Tony Hagen is senior managing editor for The Center for Biosimilars®.
In a wide-ranging state-of-the-industry talk, the clinical operations manager for Blue Cross Blue Shield of Michigan discussed pending legislation, electronic prior authorization (ePA), and biosimilar uptake, among other prominent issues Wednesday at the 2020 Specialty Therapies and Biosimilars Congress in Miami, Florida.
Despite much talk about lowering drug prices, there has been limited action, Karina Abdallah, PharmD, clinical operations manager for Blue Cross Blue Shield of Michigan, said Wednesday at the 2020 Specialty Therapies and Biosimilars Congress in Miami, Florida.
“Everyone really does have best interests at heart in terms of reducing the total costs of care, but we haven’t found that magic solution yet. But it is likely to happen due to the Trump administration’s big push for drug transparency and big changes,” she said, adding that economics of healthcare will inevitably force beneficiaries to shop for healthcare more carefully.
In a wide-ranging state-of-the-industry talk, Abdallah discussed pending legislation, electronic prior authorization (ePA), and biosimilar uptake, among other prominent issues.
The FDA has introduced draft guidance to facilitate the development of safe and affordable insulin products, including products that are biosimilar to currently marketed insulin products, and how this initiative evolves is worth watching closely this year, Abdallah said.
Several proposed changes that could happen, she said, include limitations on utilization management, such as step therapy and prior authorization; reform of Part D to cap out-of-pocket (OOP) costs; and potential spreading of OOP costs throughout the benefit year to ease spikes in patients’ responsibility these costs.
“That’s really a positive thing in terms of reform, and we’re looking forward to seeing changes on that,” Abdallah said, noting that many patients on fixed incomes struggle with benefit gaps.
Any movement on a proposed International Price Index for Part B drugs is not likely soon, she said.
There’s been a lot of talk about insulin-specific rules or legislation to bring down costs, and that’s something that could very well lead to a concrete initiative in the next few years, she added.
On the issue of curtailing direct and indirect remuneration fees collected by pharmacy benefit managers and passing these funds on to beneficiaries, Abdallah said, “there have been a lot of layers here and we’re really looking to see if any changes do occur.”
In the category of measures that are unlikely to happen, she placed proposed legislation that would cap drug price increases to the rate of inflation. Similarly, it is unlikely that Medicare will be allowed to negotiate drug prices, she said.
The Trump administration signed the SUPPORT for Patients and Communities Act, which provides for the use of electronic prescribing, which is expected to reduce prescription abuse, and ePA for Medicare, both slated to become effective in 2021.
Rising costs are going to be passed along to consumers more and more, Abdallah said. Trump administration efforts to put drug pricing information in the hands of consumers, partly by forcing hospitals to disclose what they charge for treatment, will usher this movement in a positive direction, she said.
Payers are moving with web-based prior authorization tools, she said. These have multiple advantages. They’re fast, they allow real-time status checks on requests, and immediate approvals can be granted for patients who meet criteria. They make the manual form-filling and faxing process a thing of the past. Even questions asked can be streamlined.
“From now on we can focus on the clinical items that matter and move into it fairly quickly,” she said.
ePA also has enabled provider engagement and made it easier to identify high utilizers of drugs requiring prior authorization and identify alternatives to high-cost drugs, she said.
Prior authorization doesn’t need to be applied across the board, she said, and automatic ePA for requests that meet criteria can serve as an incentive to get providers to work with these systems, Abdallah said.

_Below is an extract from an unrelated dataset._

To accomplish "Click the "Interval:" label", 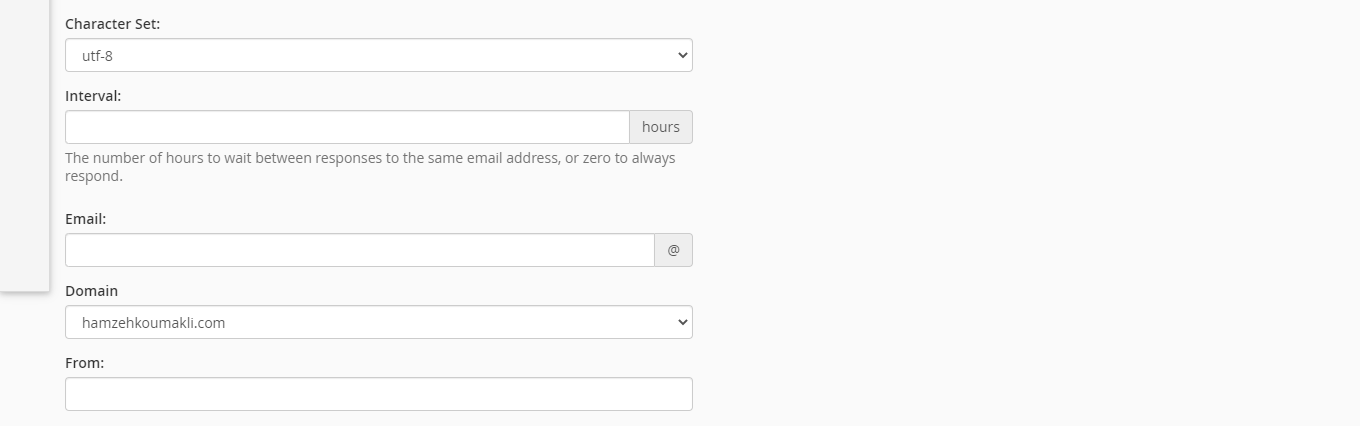I will click(93, 96).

Offering her perspective on payer policies with respect to putting biosimilars on formulary, Abdallah said the choice of which of 2 or more biosimilars to include will be very largely influenced by lowest price. “It’s going to be the magic number where there’s a [biosimilar] that’s going to be palatable.”
Biosimilar acceptance in the provider community remains an issue, however. Physicians will tend to want heavy reassurance that a biosimilar is equivalent to an original drug. “They want those clinical trials. They want post-market studies. They want crossover studies. They want all of that before they’ll make a switch. But what I’m seeing now is that even with that information or the lack of that information, if the payer and the health system make a decision, then providers will align with that.”
As far as patient acceptance goes, biosimilars are not really on their radar of concerns unless they happen to have chronic conditions that have made them familiar with multiple treatments, she said. “Anything that’s a chronic disease that they have kept at bay after trying several products, that population is going to be really sensitive to a change.”
Employers, on the other hand, are tuned in to biosimilars, and Abdallah said she’s had many discussions with them on the issue. Being from Michigan, she’s worked with auto unions, which have had to contend with declining benefits, and being forced to accept generics and biosimilars is a sensitive issue with them, although something of an inevitability, given the economics of life in the auto industry, she said.